As the eggs warmed, ever so slowly, the whites eventually solidified into a snow-white cream and the yolk became hot, but still mostly liquid. After sliding this delightful treat onto a clean plate, I salted just the whites to avoid “unsightly salt speckles” on the yellow, added a little freshly cracked pepper and then finished it off with a generous drizzle of melted butter. Served with crispy bacon and toast…c’est manifique.

Trust me, eggs never tasted so good as when prepared this way. This is the French way – more specifically the method developed by Master French Chef Fernand Point at his 3 Michelin Star rated restaurant La Pyramide in the 1950’s and then later perfected by his legendary understudy Bernard Loiseau of Côte d’Or fame. Does this lengthy procedure sound crazy? Rather excessive? Well it is, but that’s nothing.

Loiseau actually killed himself over food. That’s right, you heard me. Having been downgraded from 19/20 to 17/20 by the GaultMillau guide, and rumoured that he might lose one of his cherished Michelin stars (a false rumour it turns out), Mr. Loiseau turned his shiny new shotgun, a recent gift from his wife ironically, on himself in his kitchen. Perhaps anyone who could obsess over an egg might just kill himself over rumours that his restaurant, hence his culinary relevancy, was fading. So it was for the troubled Bernard Loiseau as chronicled in the fabulous tell all story The Perfectionist: Life and Death in Haute Cuisine by Rudolph Chelminski.
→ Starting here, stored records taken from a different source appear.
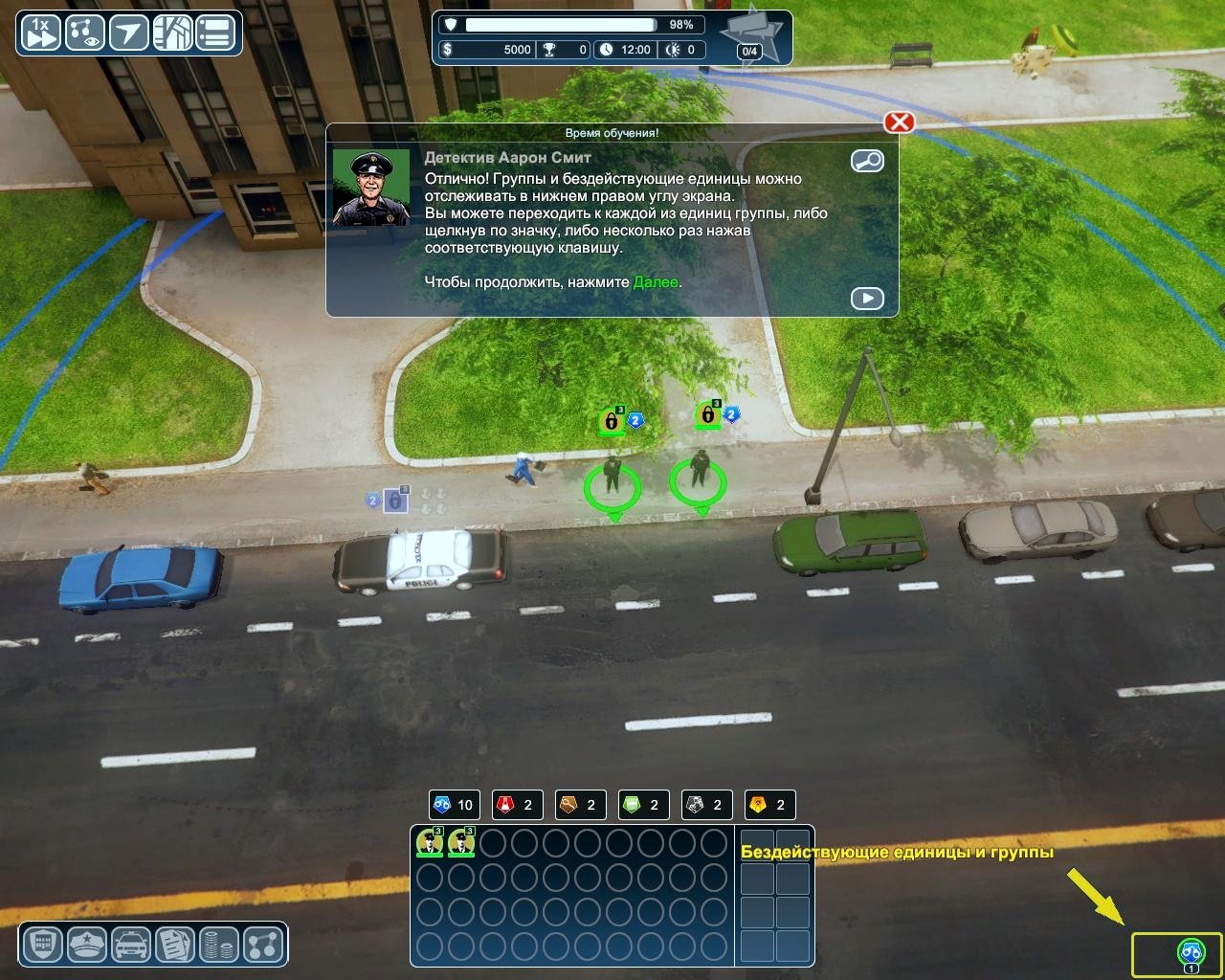Image resolution: width=1225 pixels, height=980 pixels.
Task: Click the magnifier icon on the tutorial window
Action: (867, 161)
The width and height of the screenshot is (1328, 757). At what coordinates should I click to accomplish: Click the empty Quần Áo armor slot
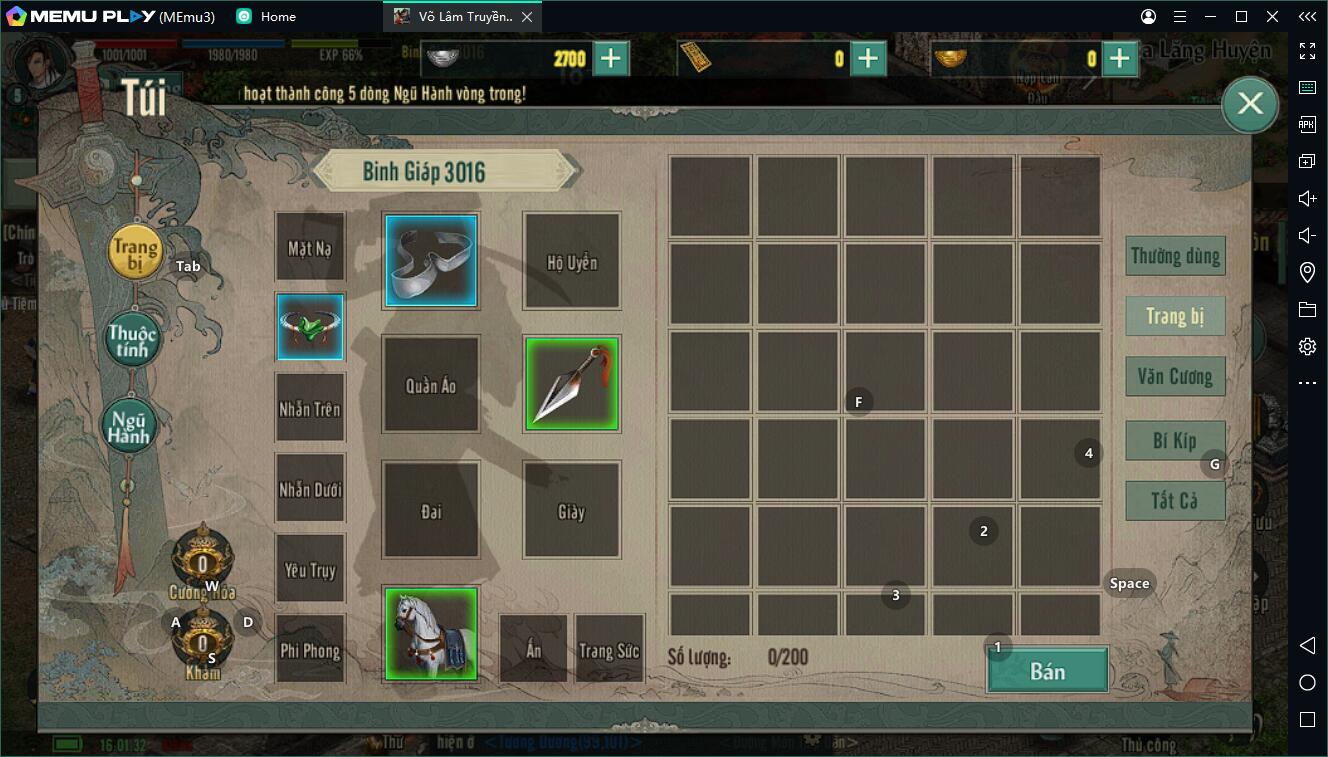coord(431,384)
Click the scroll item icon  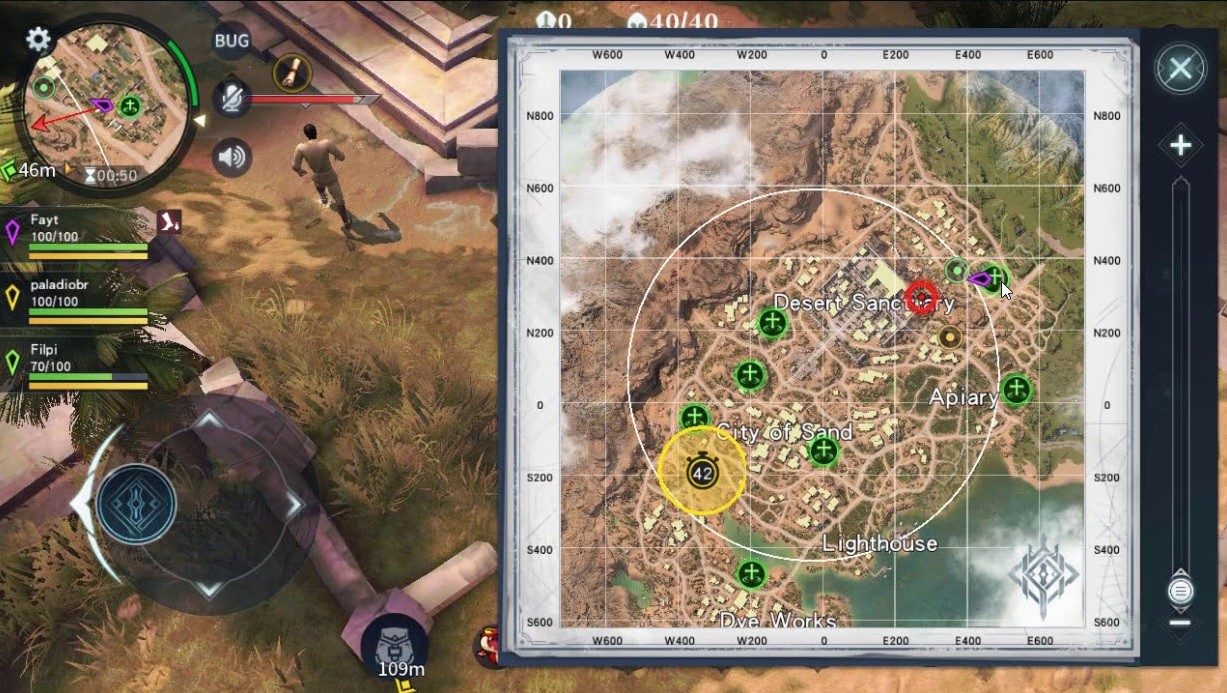(x=292, y=72)
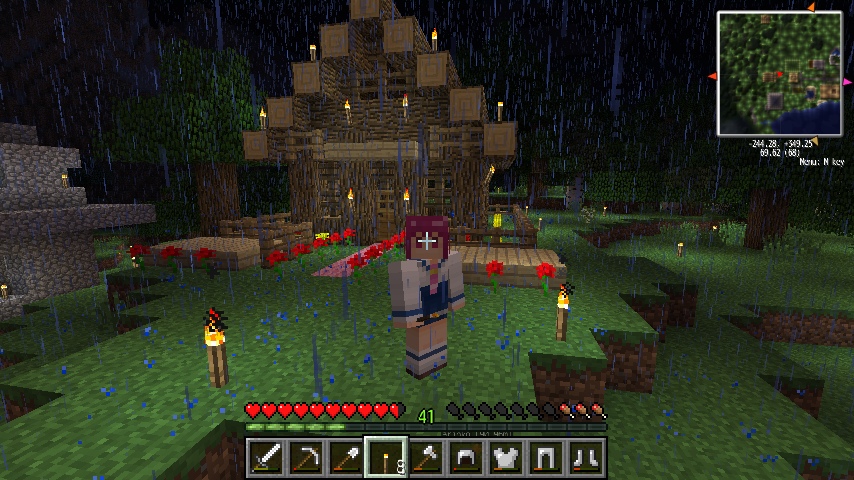854x480 pixels.
Task: Click the minimap in the corner
Action: coord(780,74)
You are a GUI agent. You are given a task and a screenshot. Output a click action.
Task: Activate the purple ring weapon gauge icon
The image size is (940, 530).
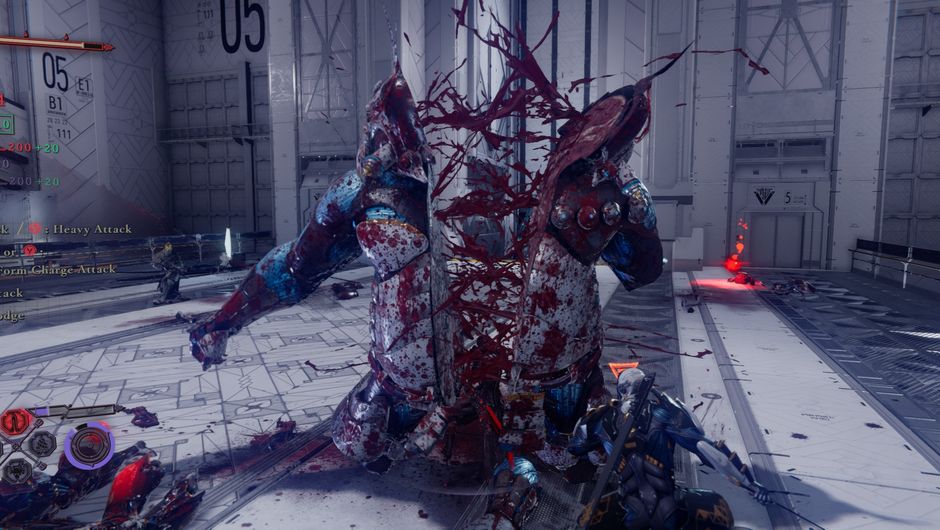pyautogui.click(x=89, y=444)
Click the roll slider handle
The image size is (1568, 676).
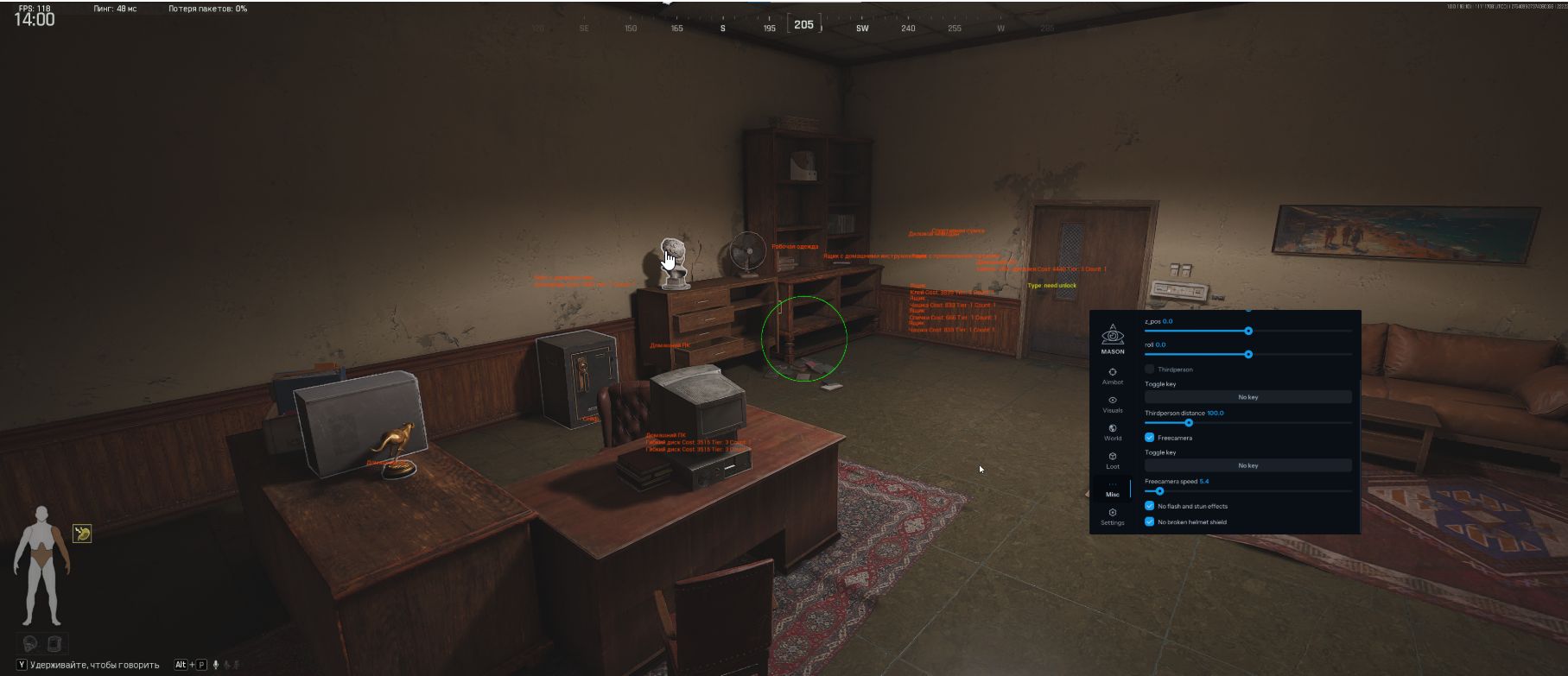pos(1248,354)
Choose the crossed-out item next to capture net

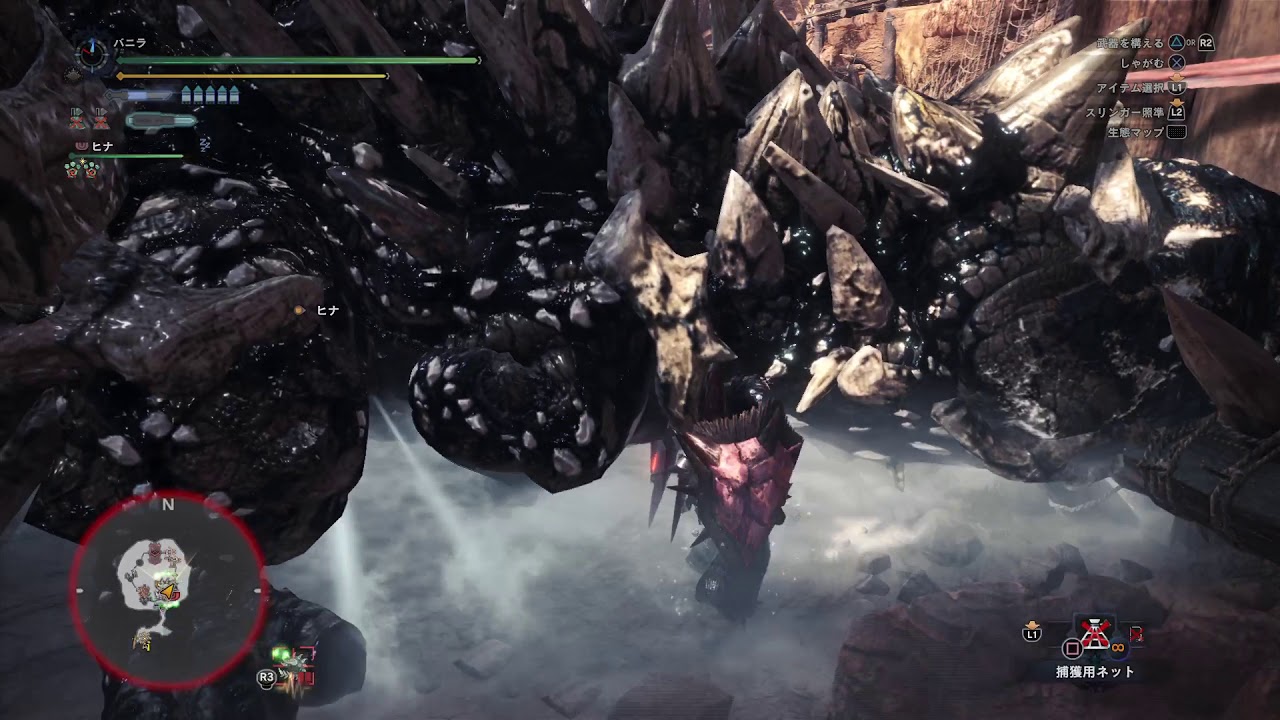[x=1096, y=633]
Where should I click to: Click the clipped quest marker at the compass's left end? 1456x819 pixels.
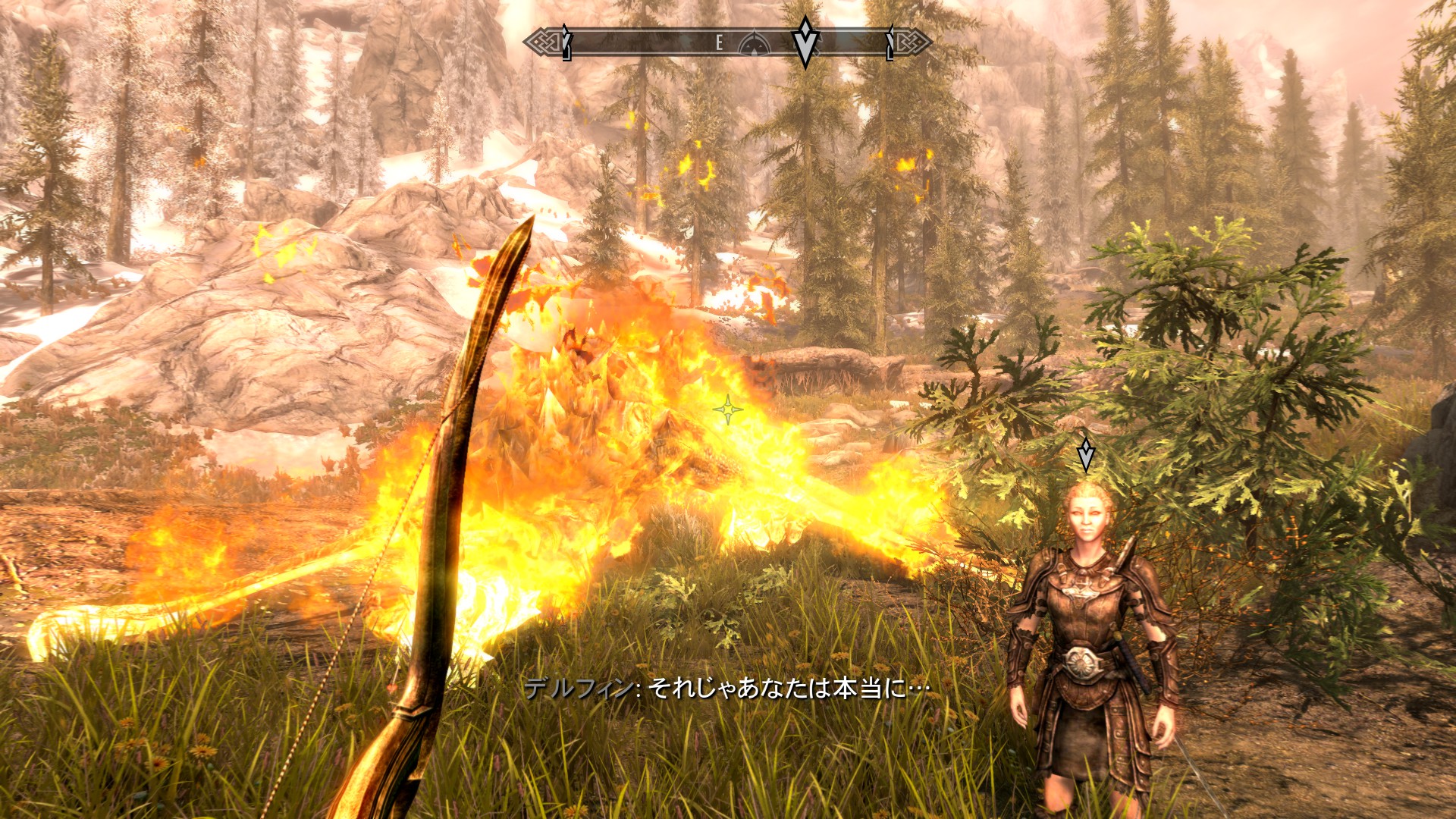pos(566,42)
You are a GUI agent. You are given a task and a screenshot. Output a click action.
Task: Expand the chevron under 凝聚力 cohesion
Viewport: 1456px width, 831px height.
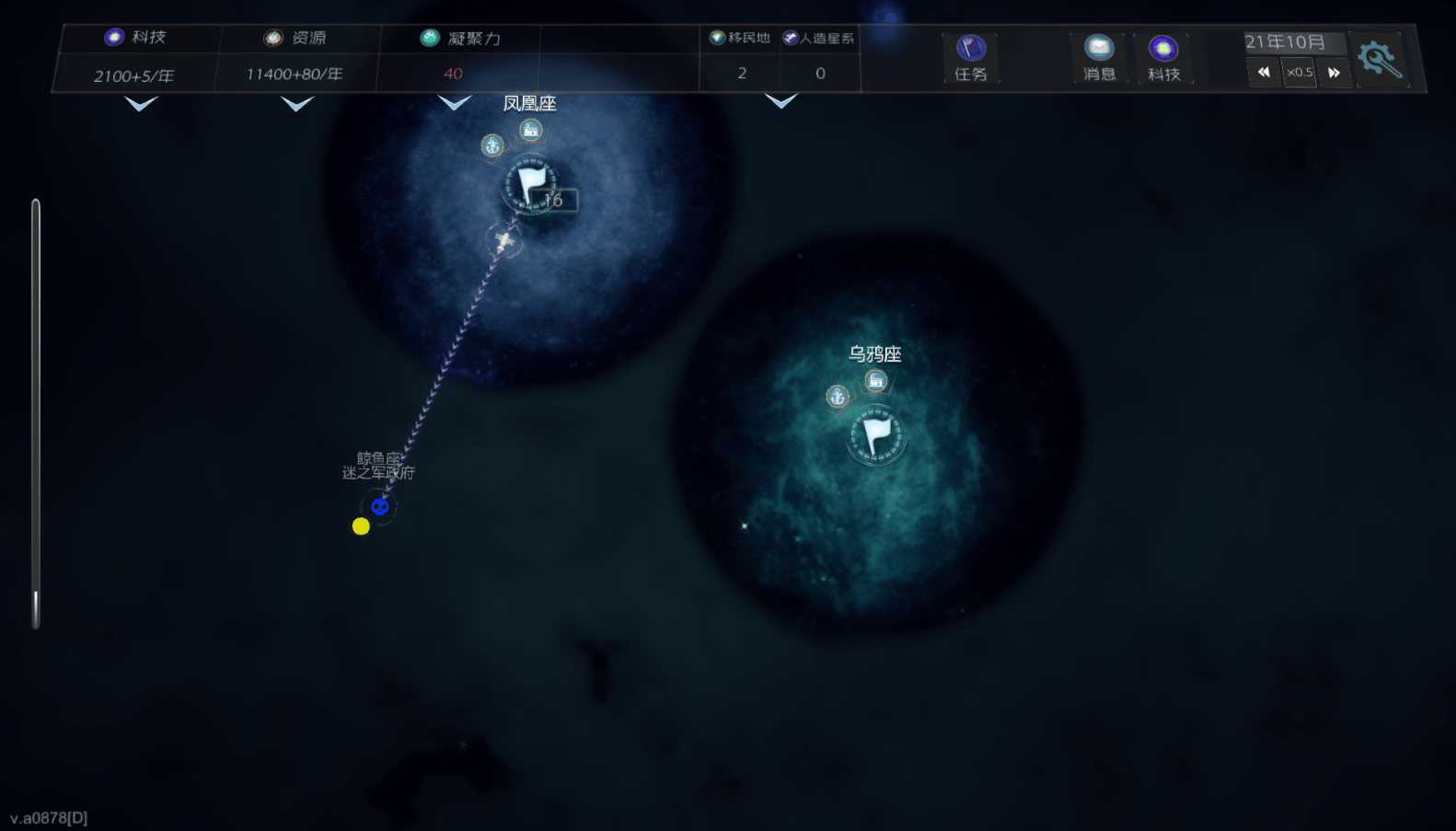click(454, 102)
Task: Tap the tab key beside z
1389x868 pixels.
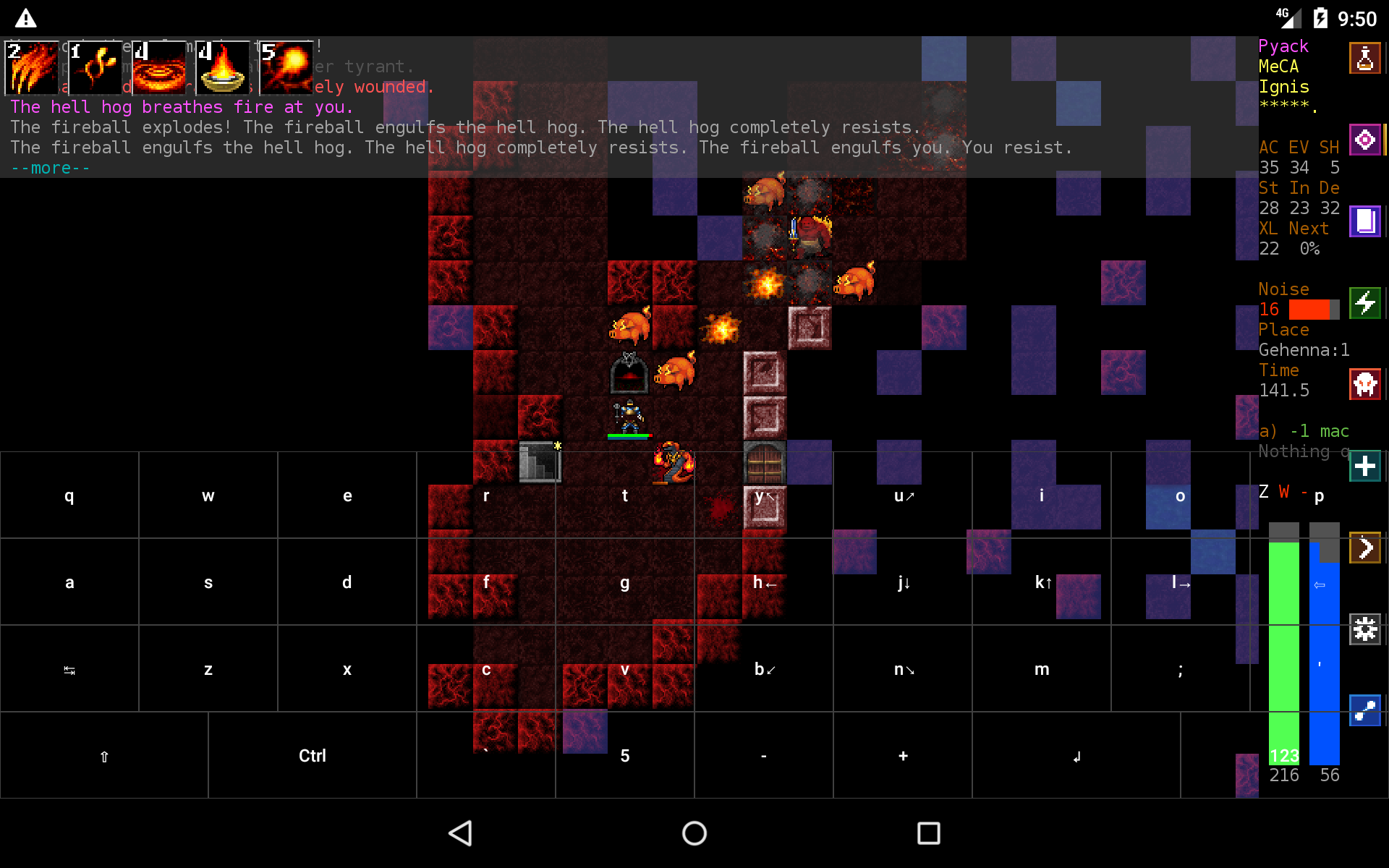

Now, granted I haven’t finished the book yet, but I can tell you this. It’s a haunting portrait of one of France’s most famous chefs and the history of French gastronomy that served as the backdrop for Loiseau’s meteoric career. In the first chapter, Luxe, Calme et Volupté, Chelminski details how Loiseau’s mentor, the infamous Chef Fernand Point would test visiting chefs with a challenge to show him how they fried a simple egg, declaring that the easiest dishes were often the most difficult to prepare. When, inevitably, the chef insulted the egg with the sizzling hot surface of a frying pan, Point would cry, ‘Stop, unhappy man – you are making a dog’s bed of it!’ And then he would proceed to demonstrate the one and only civilized manner of treating an egg. Very slowly, very gently, and swimming in butter of course.